### What you need to do
- A) In the TiVo hookup thread below, which menu path does the reply give for setting the TiVo's input to RF channel 3?
- B) Translate this sentence from the TiVo hookup thread below into Spanish: "The other TV, which does not have a TiVo attached but does have a cable box, is working fine."

I am having the exact same problem as peeo. TiVo and cable were working together in harmony until BAM, RCN goes and changes something. We have tried EVERYTHING. Literally, everything, including calling TiVo customer service. 

We now have it hooked up as follows: 

Coaxial goes from the wall to the RF IN on cable box
From RF OUT on cable box to RF IN on TiVo.
From RF OUT on TiVo to back of TV. 

AV Cables are hooked up the same as they always were. 

We get nothing but a black screen when we try to watch live TV, however, when we were running the guided setup (1 zillion times) we can see a picture in the background. The other TV, which does not have a TiVo attached but does have a cable box, is working fine. 

I've tried switching from channel 3 to channel 4 and back again, and nothing ever works. Please help! I need my TiVo back!!


----------



## Stephen Tu (May 10, 1999)

chicagosarah81 said:


> Coaxial goes from the wall to the RF IN on cable box
> From RF OUT on cable box to RF IN on TiVo.
> From RF OUT on TiVo to back of TV.


You could do this, but I recommend using instead:
coax from wall -> cable box in
cable box AV out (yellow/red/white RCA jacks) -> Tivo AV in
Tivo AV out -> TV AV in.

If you run your original configuration, you have to make sure that:
1. cable box set to output on channel 3. (test by hooking directly cable box out to TV set on channel 3, bypassing the Tivo)
2. Tivo set up to take input from RF. Go to settings/video settings/video hookup, make sure input set to RF ch 3, not ch 4/composite/s-video
3. Tivo output switch on back set to channel 3, TV on channel 3.

If you run my suggested setup, then set Tivo to receive by the composite input, and set the TV to whatever video input you connected to instead of ch 3. Definitely try it if having problems with the RF connections.

If you already ran guided setup at least once and said you have "cable w/ box", then shouldn't have to rerun it, it should be fixable from the video settings/video hookup menu.

### Items
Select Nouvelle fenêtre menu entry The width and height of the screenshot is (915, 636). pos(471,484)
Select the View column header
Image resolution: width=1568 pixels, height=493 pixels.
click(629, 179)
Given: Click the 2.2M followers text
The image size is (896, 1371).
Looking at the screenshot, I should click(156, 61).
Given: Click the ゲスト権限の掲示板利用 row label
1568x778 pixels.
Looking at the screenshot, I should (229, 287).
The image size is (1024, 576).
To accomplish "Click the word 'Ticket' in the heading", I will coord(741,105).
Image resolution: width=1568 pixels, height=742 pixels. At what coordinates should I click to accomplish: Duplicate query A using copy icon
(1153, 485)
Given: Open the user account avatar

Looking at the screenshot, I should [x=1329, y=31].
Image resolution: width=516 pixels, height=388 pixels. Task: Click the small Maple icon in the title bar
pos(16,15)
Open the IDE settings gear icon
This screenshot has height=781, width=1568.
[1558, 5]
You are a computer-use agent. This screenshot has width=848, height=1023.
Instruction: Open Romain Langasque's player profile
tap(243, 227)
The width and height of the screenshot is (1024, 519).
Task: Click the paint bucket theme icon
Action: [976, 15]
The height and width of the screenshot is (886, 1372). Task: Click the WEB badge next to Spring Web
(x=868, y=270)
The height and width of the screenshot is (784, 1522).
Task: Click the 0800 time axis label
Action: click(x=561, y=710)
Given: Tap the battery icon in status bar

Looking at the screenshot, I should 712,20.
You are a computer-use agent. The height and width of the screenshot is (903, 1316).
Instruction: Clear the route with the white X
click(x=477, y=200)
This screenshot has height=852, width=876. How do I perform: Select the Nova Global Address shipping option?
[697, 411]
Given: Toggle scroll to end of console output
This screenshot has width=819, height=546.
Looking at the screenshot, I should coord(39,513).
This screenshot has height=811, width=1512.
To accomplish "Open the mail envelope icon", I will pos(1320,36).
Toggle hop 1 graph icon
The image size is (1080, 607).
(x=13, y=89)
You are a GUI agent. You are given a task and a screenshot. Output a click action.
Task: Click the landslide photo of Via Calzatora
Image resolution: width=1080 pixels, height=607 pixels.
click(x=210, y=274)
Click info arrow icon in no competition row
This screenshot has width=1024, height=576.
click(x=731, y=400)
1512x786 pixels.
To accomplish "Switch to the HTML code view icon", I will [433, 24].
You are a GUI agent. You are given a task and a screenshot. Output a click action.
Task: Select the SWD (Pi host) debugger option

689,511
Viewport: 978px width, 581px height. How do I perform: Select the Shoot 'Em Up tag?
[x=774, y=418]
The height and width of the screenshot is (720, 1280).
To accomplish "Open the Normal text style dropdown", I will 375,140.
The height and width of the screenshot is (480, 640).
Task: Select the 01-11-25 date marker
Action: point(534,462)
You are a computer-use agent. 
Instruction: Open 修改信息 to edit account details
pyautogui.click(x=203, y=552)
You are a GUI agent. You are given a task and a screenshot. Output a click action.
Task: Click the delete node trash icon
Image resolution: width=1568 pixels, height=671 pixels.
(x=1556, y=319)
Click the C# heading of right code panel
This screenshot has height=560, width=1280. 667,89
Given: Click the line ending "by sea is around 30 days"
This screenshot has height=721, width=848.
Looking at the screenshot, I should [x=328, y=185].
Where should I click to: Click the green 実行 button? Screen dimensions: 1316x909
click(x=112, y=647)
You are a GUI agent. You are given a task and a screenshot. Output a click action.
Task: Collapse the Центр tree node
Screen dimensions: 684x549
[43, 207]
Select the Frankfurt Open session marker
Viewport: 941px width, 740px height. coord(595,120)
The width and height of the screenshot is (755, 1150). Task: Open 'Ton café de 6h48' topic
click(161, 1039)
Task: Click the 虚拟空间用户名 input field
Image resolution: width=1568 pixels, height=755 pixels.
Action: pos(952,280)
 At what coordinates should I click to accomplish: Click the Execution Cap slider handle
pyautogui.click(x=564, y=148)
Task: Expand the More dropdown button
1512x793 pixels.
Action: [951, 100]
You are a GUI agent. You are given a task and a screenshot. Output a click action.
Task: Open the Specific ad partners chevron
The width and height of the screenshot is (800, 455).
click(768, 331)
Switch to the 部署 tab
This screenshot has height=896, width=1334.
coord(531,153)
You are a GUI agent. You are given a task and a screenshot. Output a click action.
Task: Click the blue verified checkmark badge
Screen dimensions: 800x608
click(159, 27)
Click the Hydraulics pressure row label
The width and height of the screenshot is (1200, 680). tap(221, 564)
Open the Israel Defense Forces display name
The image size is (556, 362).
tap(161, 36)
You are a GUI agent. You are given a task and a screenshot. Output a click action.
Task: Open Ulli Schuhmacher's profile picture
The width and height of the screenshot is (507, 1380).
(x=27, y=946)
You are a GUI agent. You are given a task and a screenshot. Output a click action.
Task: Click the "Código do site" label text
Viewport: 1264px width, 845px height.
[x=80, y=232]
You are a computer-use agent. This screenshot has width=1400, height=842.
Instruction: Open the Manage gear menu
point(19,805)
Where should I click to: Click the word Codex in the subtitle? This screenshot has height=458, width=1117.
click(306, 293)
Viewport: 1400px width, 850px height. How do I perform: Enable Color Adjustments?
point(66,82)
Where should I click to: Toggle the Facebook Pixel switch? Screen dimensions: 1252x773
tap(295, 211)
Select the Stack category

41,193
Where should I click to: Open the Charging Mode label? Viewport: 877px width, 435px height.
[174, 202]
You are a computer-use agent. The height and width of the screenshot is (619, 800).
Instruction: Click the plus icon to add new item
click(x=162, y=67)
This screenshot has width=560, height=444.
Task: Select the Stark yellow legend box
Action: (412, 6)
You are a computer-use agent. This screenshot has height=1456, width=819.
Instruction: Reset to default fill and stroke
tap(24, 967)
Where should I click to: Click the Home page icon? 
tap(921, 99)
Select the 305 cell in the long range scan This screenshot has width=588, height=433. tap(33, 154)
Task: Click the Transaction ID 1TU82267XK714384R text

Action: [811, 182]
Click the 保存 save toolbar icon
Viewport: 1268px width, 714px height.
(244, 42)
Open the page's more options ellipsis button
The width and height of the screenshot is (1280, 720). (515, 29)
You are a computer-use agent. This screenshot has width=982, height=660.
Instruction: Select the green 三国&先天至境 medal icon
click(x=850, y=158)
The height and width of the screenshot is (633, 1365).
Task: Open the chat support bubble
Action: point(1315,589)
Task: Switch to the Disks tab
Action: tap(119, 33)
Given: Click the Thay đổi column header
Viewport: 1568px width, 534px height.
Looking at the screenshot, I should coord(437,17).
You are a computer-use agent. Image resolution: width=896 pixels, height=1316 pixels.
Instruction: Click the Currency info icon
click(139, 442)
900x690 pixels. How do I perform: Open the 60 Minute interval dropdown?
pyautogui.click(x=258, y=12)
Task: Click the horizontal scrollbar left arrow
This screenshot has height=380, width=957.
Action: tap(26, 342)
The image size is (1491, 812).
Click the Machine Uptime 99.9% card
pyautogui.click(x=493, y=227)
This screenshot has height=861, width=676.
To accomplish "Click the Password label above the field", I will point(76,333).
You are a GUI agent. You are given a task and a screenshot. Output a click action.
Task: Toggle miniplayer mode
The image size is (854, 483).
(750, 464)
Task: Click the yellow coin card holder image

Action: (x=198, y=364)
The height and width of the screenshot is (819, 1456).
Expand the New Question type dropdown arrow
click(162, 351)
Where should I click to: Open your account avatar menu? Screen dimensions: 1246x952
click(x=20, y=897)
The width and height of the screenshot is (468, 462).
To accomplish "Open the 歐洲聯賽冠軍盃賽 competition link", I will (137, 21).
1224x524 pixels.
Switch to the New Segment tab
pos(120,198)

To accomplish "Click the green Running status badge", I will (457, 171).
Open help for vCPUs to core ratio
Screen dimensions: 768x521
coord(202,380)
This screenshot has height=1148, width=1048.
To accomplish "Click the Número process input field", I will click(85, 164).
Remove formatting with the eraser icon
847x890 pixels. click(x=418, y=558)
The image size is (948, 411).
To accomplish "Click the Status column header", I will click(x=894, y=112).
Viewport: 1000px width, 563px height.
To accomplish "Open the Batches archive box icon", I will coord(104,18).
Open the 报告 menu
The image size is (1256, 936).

### Responses to the tasks
- A) Settings/video settings/video hookup.

- B) El otro televisor, que no tiene un TiVo conectado pero sí tiene un decodificador de cable, funciona bien.